··· WORKING DATA ···
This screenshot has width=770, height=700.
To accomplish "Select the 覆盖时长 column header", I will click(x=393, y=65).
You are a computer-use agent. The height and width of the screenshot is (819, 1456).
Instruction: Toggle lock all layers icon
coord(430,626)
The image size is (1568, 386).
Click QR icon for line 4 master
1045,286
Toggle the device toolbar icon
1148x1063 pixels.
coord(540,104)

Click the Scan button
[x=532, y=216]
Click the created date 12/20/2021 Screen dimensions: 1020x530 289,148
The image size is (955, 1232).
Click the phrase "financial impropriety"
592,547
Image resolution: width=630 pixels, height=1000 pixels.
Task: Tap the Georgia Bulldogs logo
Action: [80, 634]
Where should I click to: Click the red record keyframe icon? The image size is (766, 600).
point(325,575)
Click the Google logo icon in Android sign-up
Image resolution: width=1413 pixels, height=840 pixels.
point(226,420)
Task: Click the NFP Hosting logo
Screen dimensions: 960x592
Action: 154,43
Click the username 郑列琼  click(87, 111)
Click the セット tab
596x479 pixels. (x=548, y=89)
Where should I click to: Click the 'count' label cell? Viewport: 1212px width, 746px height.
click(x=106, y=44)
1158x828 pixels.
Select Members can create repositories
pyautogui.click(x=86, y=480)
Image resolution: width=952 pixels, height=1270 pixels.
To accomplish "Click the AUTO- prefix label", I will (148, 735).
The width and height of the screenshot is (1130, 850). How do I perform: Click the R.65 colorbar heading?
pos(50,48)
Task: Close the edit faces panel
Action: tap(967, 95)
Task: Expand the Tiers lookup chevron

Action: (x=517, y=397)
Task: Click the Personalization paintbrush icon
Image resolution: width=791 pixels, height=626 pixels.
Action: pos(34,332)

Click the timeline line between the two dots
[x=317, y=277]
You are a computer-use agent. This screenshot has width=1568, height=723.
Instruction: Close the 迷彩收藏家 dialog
···
**JOB**:
Retype the items from the start through the line containing "Action: [80, 634]", inclusive, reproducing each line exactly.

**TASK SOLUTION**:
This screenshot has width=770, height=700.
To accomplish "Select the 覆盖时长 column header", I will click(x=393, y=65).
You are a computer-use agent. The height and width of the screenshot is (819, 1456).
Instruction: Toggle lock all layers icon
coord(430,626)
The image size is (1568, 386).
Click QR icon for line 4 master
1045,286
Toggle the device toolbar icon
1148x1063 pixels.
coord(540,104)

Click the Scan button
[x=532, y=216]
Click the created date 12/20/2021 Screen dimensions: 1020x530 289,148
The image size is (955, 1232).
Click the phrase "financial impropriety"
592,547
Image resolution: width=630 pixels, height=1000 pixels.
Task: Tap the Georgia Bulldogs logo
Action: [80, 634]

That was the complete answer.